--- PASSAGE SHOWN ---

Five Major Differences Between MLA And APA Writing Formats

When it comes to professional writing, MLA and APA writing formats set the precedence for quality and consistency. Having been used for years now, both have become widely accepted and highly utilized by various academic and research institutions around the globe. Although both are great formats to employ in any professional writing capacity, both are very different in their own ways. Here are five of the most profound differences between the two writing styles.

Use

One of the most notable differences between MLA format and APA format is with what they are used for. Traditionally, MLA format is generally used in the humanities, language or literature fields. It was adopted as the professional standard for the Modern Language Association and has set forth a superior standard for scholarly writing that focuses on formatting, page layout and citations, specifically. MLA has been widely adopted by schools and academic institutions throughout the world, as it is generally considered more concise and easier to understand than several of the other commonly used writing styles. APA format, on the other hand, is most commonly used in the social science field. It is commonly used to help share data and other scientific findings in an easy to understand, clear and concise way.

---

WRITTEN TASKS:
- A) In the passage on MLA and APA formats, change "professional" to "scholarly" and write out the text from "Five Major Differences" up to and including "two writing styles.".
- B) According to the passage on MLA and APA formats, in what field is APA format most commonly used?
The data after this point plays no part in the work here.

--- DATASET SECTION ---

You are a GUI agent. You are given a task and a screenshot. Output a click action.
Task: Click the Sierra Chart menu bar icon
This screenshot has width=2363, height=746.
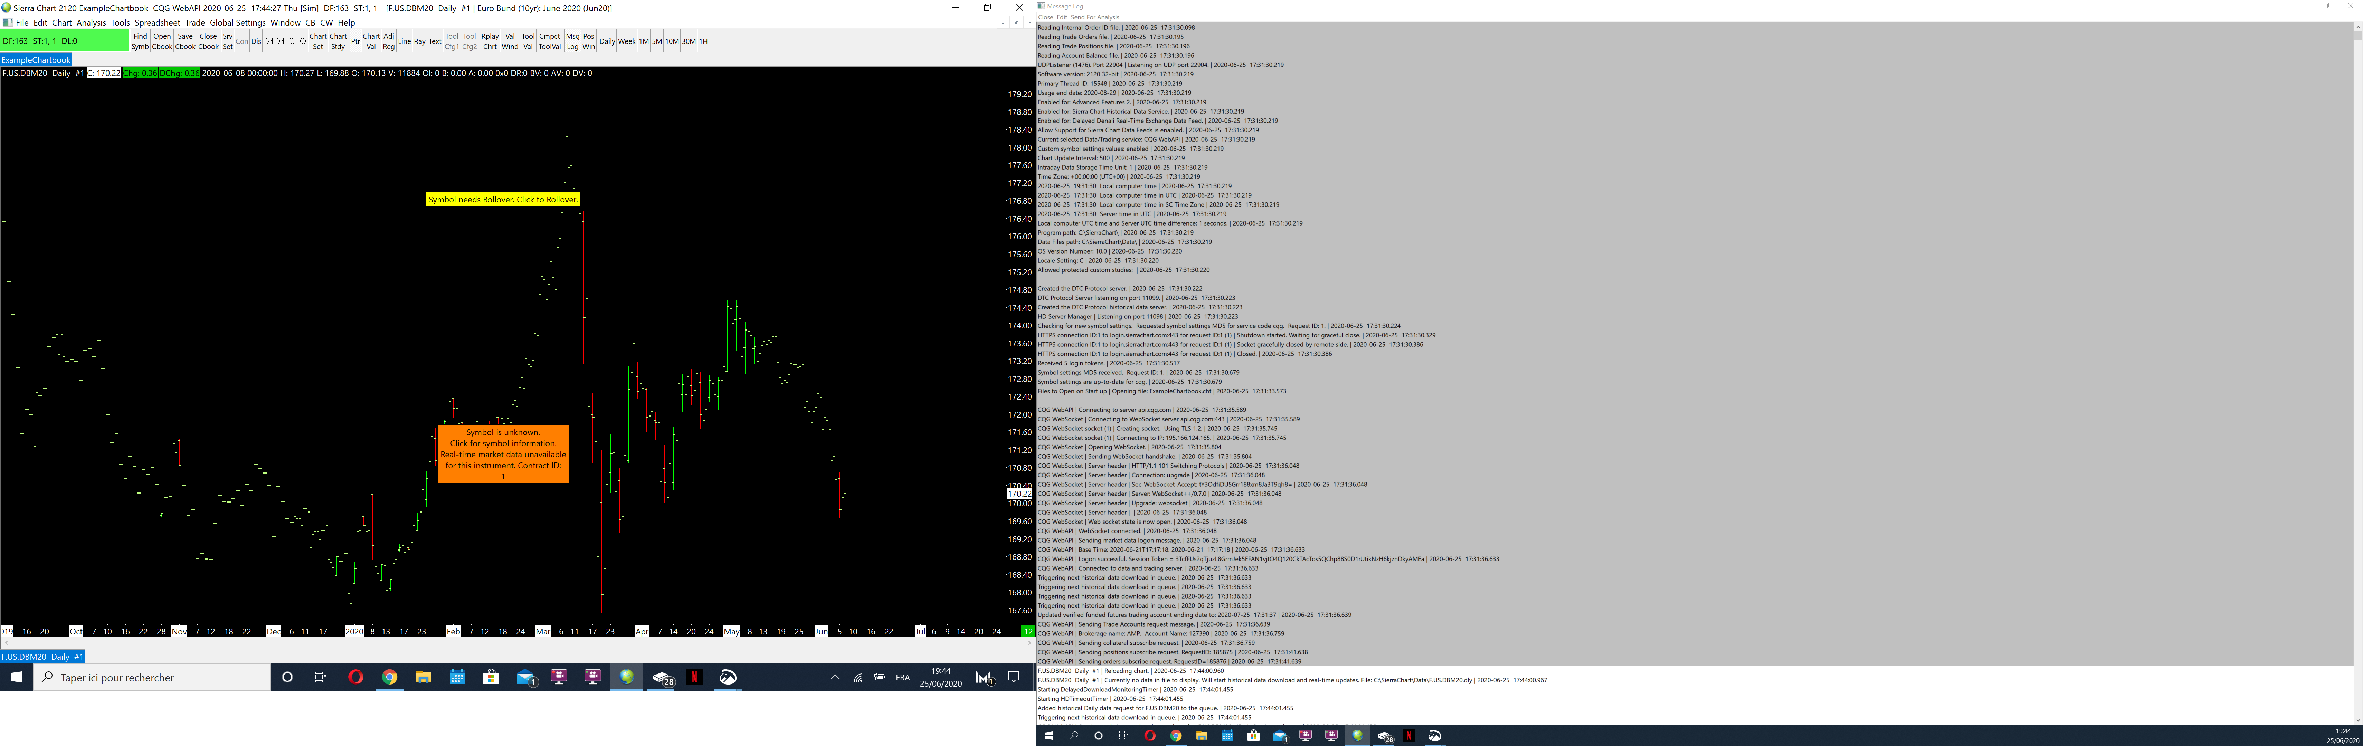point(7,23)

---

RESULTS OF THE TASKS:
- A)
Five Major Differences Between MLA And APA Writing Formats

When it comes to scholarly writing, MLA and APA writing formats set the precedence for quality and consistency. Having been used for years now, both have become widely accepted and highly utilized by various academic and research institutions around the globe. Although both are great formats to employ in any scholarly writing capacity, both are very different in their own ways. Here are five of the most profound differences between the two writing styles.

- B) The social science field.